‘Short Escape’ Bersama Sang Legenda dari Timur: KA Mutiara Timur

REDigest.web.id – Kereta Api Mutiara Timur merupakan salah satu kereta api legendaris di lintas Surabaya-Banyuwangi yang akhir-akhir ini mulai beroperasi reguler di salah satu perjalanannya (Surabaya Pasarturi-Ketapang PP) dan perjalanan lainnya berjalan saat akhir pekan (Ketapang-Surabaya Gubeng PP).
Kereta Api Mutiara Timur adalah salah satu dari dua kereta “Mutiara” yang masih beroperasi saat ini, bersama dengan KA Mutiara Selatan yang melayani relasi Surabaya Gubeng-Bandung PP. Sayangnya, pamor KA Mutiara Timur mulai meredup sejak tahun 2021, ketika rutenya diperpanjang hingga Stasiun Yogyakarta. Redupnya pamor kereta ini ini dipengaruhi oleh beberapa faktor, seperti harga tiket yang kurang bersaing dan jadwal perjalanan yang dianggap kurang sesuai bagi pelanggan setianya di lintas Surabaya-Banyuwangi. Kondisi tersebut diperburuk dengan hadirnya KA Blambangan Ekspres yang pada awal pengoperasiannya menggunakan rangkaian milik Mutiara Timur, semakin mengikis eksistensi kereta ini.
Penulis, dalam perjalanan short escape-nya edisi pertama ini, ingin mencoba kereta legendaris ini dengan tarif khusus relasi Surabaya Gubeng-Probolinggo PP dan harganya tergolong murah, yakni Rp45.000 untuk kelas ekonomi dan Rp55.000 untuk kelas Eksekutif. Bagaimana rasanya? Simak liputan singkat berikut!
Pendahuluan: Memahami Tarif Khusus
PT KAI menawarkan tarif khusus bagi penumpang yang membeli tiket kereta api dua jam sebelum keberangkatan pada rute pendek dan menengah tertentu, contohnya adalah rute Surabaya-Probolinggo pada beberapa kereta tertentu. Bagi pembaca yang ingin memanfaatkan tarif khusus untuk kereta yang melewati Daop 9 Jember, informasi lebih lanjut dapat dilihat pada kiriman di bawah ini.
View this post on Instagram
Sedangkan rute selain Surabaya-Probolinggo terdapat pilihan lain rute dan kereta api, semisal Surabaya Gubeng-Jombang/Madiun, Surabaya Pasarturi-Semarang Tawang Bank Jateng atau Yogyakarta-Solo, yang tersedia tarif khususnya, bisa dicek pada link berikut.
Penting untuk diingat bahwa tarif khusus hanya berlaku untuk kursi kosong / idle seat yang tersedia pada hari keberangkatan, yaitu dua jam sebelum jadwal kereta.

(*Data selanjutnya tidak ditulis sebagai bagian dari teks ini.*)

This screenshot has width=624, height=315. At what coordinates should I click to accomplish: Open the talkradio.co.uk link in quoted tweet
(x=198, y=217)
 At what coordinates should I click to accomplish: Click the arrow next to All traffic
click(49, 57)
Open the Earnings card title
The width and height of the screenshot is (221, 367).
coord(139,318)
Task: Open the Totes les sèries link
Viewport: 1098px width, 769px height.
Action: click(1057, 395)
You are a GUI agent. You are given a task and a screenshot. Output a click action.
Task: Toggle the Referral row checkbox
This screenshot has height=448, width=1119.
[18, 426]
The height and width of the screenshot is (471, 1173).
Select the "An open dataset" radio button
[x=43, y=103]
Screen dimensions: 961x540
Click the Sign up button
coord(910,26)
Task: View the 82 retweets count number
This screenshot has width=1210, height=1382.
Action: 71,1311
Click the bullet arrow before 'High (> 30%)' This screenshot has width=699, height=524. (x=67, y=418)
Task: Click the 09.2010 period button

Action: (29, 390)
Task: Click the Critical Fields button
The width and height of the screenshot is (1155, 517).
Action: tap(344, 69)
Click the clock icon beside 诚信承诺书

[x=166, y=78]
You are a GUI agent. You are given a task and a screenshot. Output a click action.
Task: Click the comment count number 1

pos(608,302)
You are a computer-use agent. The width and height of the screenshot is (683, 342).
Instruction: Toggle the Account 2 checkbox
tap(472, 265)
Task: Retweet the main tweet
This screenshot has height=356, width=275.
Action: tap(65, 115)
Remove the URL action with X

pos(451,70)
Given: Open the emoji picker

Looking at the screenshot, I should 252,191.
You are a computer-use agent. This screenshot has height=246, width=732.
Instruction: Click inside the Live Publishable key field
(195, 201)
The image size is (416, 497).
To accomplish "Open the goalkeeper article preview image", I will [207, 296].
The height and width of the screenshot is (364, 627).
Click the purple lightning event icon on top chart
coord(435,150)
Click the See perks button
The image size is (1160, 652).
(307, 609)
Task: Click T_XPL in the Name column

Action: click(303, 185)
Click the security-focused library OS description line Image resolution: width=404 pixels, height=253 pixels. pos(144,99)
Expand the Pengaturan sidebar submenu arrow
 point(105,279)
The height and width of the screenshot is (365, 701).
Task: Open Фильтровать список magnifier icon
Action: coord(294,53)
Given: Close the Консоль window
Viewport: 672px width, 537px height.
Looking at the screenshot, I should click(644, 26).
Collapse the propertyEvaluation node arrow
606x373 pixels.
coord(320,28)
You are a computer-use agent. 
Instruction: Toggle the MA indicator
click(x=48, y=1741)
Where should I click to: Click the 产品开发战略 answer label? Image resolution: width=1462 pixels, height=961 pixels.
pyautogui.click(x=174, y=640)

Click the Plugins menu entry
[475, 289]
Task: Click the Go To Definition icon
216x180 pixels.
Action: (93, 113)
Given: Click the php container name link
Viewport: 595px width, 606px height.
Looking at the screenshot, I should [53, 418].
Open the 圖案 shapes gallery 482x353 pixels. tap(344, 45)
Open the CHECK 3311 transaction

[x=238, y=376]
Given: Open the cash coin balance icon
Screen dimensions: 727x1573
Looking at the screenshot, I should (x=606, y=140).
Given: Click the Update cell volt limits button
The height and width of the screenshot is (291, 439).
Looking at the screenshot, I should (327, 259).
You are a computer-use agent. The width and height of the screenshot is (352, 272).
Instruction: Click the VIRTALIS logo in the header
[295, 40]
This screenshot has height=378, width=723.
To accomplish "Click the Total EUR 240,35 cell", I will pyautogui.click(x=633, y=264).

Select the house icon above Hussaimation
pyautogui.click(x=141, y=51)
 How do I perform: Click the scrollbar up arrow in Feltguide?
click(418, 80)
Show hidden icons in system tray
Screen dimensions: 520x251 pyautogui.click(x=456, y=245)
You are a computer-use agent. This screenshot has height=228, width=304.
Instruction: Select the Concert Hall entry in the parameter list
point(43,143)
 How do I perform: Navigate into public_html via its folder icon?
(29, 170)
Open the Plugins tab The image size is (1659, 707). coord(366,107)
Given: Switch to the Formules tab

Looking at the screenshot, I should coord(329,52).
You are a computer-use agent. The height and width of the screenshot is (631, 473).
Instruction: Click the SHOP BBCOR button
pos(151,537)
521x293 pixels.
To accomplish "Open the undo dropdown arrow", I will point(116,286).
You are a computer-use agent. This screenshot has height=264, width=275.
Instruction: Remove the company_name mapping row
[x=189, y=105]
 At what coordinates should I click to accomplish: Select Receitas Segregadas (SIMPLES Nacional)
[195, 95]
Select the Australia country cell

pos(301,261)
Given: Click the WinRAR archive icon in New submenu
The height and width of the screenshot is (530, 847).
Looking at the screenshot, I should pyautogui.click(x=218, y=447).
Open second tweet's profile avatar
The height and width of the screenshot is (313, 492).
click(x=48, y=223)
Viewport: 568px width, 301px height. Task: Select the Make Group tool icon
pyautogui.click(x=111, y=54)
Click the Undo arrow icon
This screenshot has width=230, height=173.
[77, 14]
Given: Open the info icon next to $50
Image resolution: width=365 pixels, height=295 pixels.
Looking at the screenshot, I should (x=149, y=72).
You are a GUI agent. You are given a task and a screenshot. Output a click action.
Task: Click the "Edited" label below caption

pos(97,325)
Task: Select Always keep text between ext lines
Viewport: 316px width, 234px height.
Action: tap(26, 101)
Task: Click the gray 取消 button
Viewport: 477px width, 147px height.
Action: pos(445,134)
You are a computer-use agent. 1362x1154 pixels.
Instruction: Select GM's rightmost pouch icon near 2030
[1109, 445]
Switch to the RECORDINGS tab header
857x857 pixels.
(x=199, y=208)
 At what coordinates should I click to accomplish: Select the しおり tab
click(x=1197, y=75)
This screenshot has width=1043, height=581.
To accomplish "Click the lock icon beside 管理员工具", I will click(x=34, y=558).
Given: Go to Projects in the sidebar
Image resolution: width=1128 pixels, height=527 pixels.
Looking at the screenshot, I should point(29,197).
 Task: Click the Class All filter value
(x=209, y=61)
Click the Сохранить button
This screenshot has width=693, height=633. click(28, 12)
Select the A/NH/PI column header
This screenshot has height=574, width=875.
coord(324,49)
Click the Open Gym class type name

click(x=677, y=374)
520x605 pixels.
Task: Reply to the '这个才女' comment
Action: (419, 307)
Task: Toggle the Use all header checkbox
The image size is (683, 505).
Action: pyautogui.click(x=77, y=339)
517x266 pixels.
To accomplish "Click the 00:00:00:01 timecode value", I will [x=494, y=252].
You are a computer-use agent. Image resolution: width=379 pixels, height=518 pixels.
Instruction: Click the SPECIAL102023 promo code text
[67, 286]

Oleh karena itu, tidak disarankan bagi pembaca untuk mengandalkan tarif khusus pada hari libur nasional, perayaan besar seperti Idulfitri, Natal dan Tahun Baru, atau acara besar lainnya.
Sering terjadi kesalahpahaman antara tarif khusus dan sistem “goshow“. Perbedaannya terletak pada waktu dan mekanisme pembelian tiket. Tiket tarif khusus merujuk pada pembelian tiket dengan harga diskon untuk kereta dan rute tertentu melalui aplikasi Access by KAI dua jam sebelum perjalanan dan di loket stasiun. Sebaliknya, tiket Goshow adalah pembelian tiket langsung di loket dengan tarif normal untuk semua rute yang ada tiga jam sebelum keberangkatan. Sebagai informasi tambahan, baik pemesanan tiket tarif khusus dan goshow dijual selama kursi masih tersedia
Sebagai contoh kasus di perjalanan ini, Kereta Api Mutiara Timur yang ingin Penulis naiki berangkat dari Stasiun Surabaya Pasarturi pukul 08.55 WIB dan Penulis melakukan pembelian di aplikasi Access by KAI mulai pukul 06.55 WIB untuk melakukan proses pembelian. Begitu juga sebaliknya, Kereta Api Mutiara Timur berangkat dari Stasiun Probolinggo pukul 12.50 WIB, dan Penulis melakukan proses pembelian di pukul 10.50. Mudah bukan?
Perjalanan Mutiara Timur #1 : Surabaya-Probolinggo
Sesampainya di Stasiun Surabaya Gubeng Baru pada pukul 08.45 WIB, Penulis langsung melakukan proses check-in di salah satu mesin pencetak tiket. Suasana di Stasiun Surabaya Gubeng banyak sekali ornamen merah khas Imlek, mengingat beberapa waktu ke depan terdapat libur panjang perayaan Imlek. Penulis memilih naik dari Stasiun Surabaya Gubeng untuk kemudahan akses dari rumah dan jika dibandingkan dengan Stasiun Surabaya Pasarturi itu sendiri akan lebih jauh dan membutuhkan spare time waktu lebih awal lagi.
Setelah menunggu beberapa saat, kereta api Mutiara Timur tiba sedikit terlambat lima menit dari jadwal yang seharusnya tiba 09.10 WIB di jalur 6 Stasiun Surabaya Gubeng. Para petugas selalu mengingatkan tentang posisi kereta eksekutif dan kelas ekonomi new generation modifikasi kepada penumpang melalui toa speaker portable yang selalu dipegang. Lalu pada pukul 09.20, Mutiara Timur diberangkatkan kembali dari jalur 6 Stasiun Surabaya Gubeng.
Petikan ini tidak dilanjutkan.